Dr Guillaume PASSOT, Pr Olivier GLEHEN, Pr Eddy COTTE
CHU de Lyon- Centre Hospitalier Lyon-Sud
Service de chirurgie digestive et endocrinienne
165 chemin du grand Revoyet
69495 Pierre-Bénite Cedex
Les programmes de réhabilitation rapide ou précoce après chirurgie (Fast-track pour les
anglophones) se sont largement développés ces dernières années. Initié par Henrick Kehlet dans
les années 1990 pour la chirurgie colique élective, ce type de prise en charge initialement conçue
pour raccourcir la durée de séjour a démontré son efficacité également sur la réduction de la
morbidité post-opératoire et donc sur une amélioration de la qualité des soins1. On parle ainsi
volontiers maintenant de programme de réhabilitation améliorée après chirurgie (RAAC). Ces
programmes de RAAC constituent un chemin clinique pour le patient dans lequel celui-ci devient
un véritable acteur de ses soins et comportent une vingtaine de mesures réparties entre les périodes
pré-, per- et postopératoires. Les mesures préopératoires comportent : information et éducation du
patient, absence de préparation colique (pour la chirurgie colique), limitation du jeûne
préopératoire (6h pour les solides, 2h pour les liquides), administration préopératoire d’une boisson
riche en hydrates de carbone, omission de la prémédication. Les mesures peropératoires comportent
des mesures chirurgicales : voie d’abord laparoscopique privilégiée, absence de drainage intraabdominal, absence de sonde nasogastrique ; et des mesures anesthésiques : limitation des apports
liquidiens intraveineux, prévention des nausées-vomissements, maintien de la normothermie,
antibio- et thromboprophylaxie. Enfin les mesures postopératoires comportent : retrait de la sonde
urinaire dans les 24h postopératoire, alimentation orale précoce, analgésie multimodale avec
épargne morphinique, mobilisation précoce et intensive du patient. Un audit en temps réel de
l’application du programme, des différentes mesures et un suivi des indicateurs (taux de
complications, durée de séjour par exemple) paraissent également essentiels au maintien dans le
temps de la qualité de la prise en charge. Deux systèmes d’audit sont actuellement disponibles et
permettent de suivre ses propres performances et également de les comparer aux autres centres
participant à ce type de programme: celui mis à disposition par le Groupe Francophone de
Réhabilitation Après Chirurgie (GRACE) et celui de la société ERAS®.
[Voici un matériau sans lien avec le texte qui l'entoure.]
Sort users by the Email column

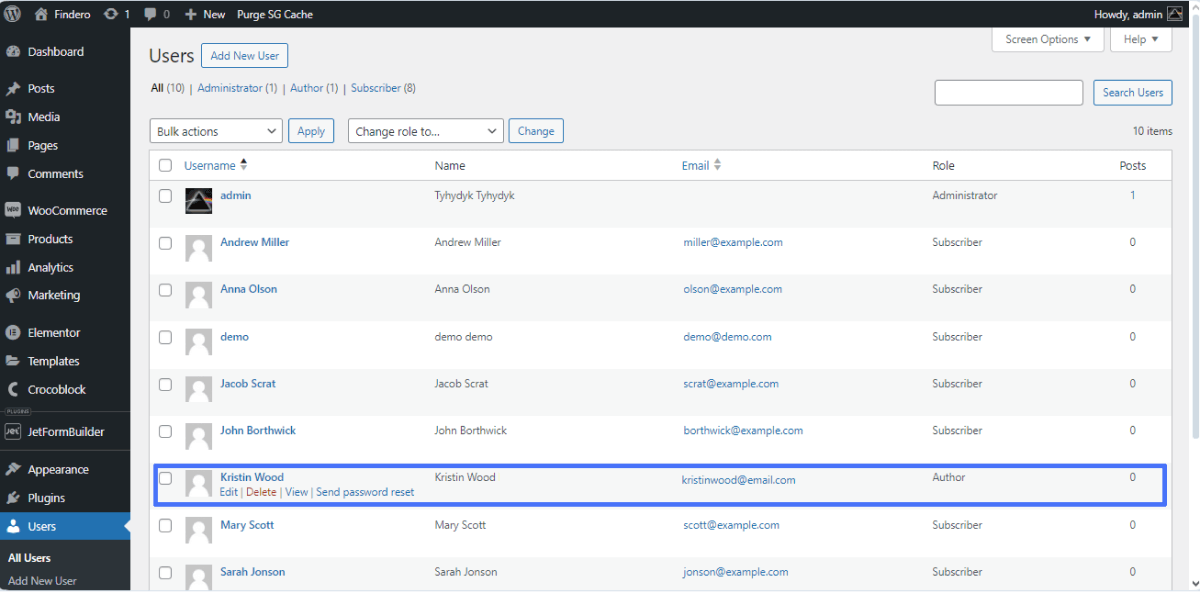coord(697,165)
Les protocoles ont bien entendu des spécificités en fonction du type de chirurgie et de
pathologie concernés, mais une majorité de mesures peut être systématiquement appliquée. Pour
la chirurgie colorectale élective, des recommandations ont été publiées conjointement par la
Société Française de Chirurgie Digestive et la Société Française d’Anesthésie-Réanimation2.
L’efficacité de ce type de programme pour la chirurgie élective n’est plus à démontrer et a fait
l’objet de nombreuses études de fort niveau de preuve. Pour la chirurgie colorectale élective, deux
méta-analyses récentes basées sur des études randomisées montrent une réduction de la morbidité
globale de 30 à 40%, une diminution de la durée de séjour de 2 jours sans modification du taux de
réadmission ni du taux de mortalité pour les programme de RAAC comparativement à une prise
en charge classique 3,4. Les programmes de RAAC se sont maintenant développés dans toutes les
sous-spécialités digestives (chirurgie hépatobiliaire, chirurgie pancréatique, chirurgie œsogastrique
ou chirurgie bariatrique) et de nombreuses études ont également démontré leurs efficacités sur la
réduction de la durée de séjour, et le plus souvent aussi sur la diminution de la morbidité postopératoire 5-8.
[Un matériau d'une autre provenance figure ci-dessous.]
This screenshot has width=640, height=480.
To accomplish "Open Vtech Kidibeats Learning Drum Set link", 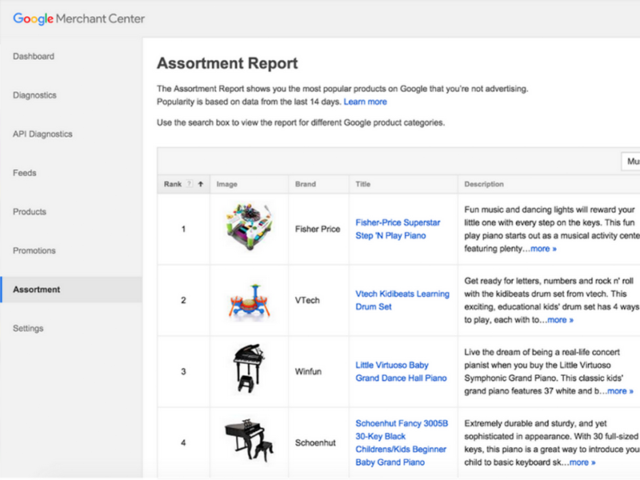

Est-il possible d’appliquer ce type de programme pour la chirurgie digestive d’urgence ? Il
est clair que certaines mesures ne sont pas applicables en urgence, en particulier les mesures
préopératoires spécifiques d’une chirurgie programmée (limitation du jeûne ; boisson
carbohydratée 2h avant l’intervention et dans une certaine mesure information et éducation du
patient) qui paraissent difficile à appliquer à un patient en occlusion ou en péritonite. Les mesures
peropératoires sont pour la plupart applicable notamment les mesures purement chirurgicales
(chirurgie mini-invasive, limitation des drains et sondes). Les mesures anesthésiques doivent
prendre en compte l’état général du patient et notamment son état hémodynamique. Il parait
difficile de limiter le remplissage vasculaire chez un patient en choc hémodynamique par exemple.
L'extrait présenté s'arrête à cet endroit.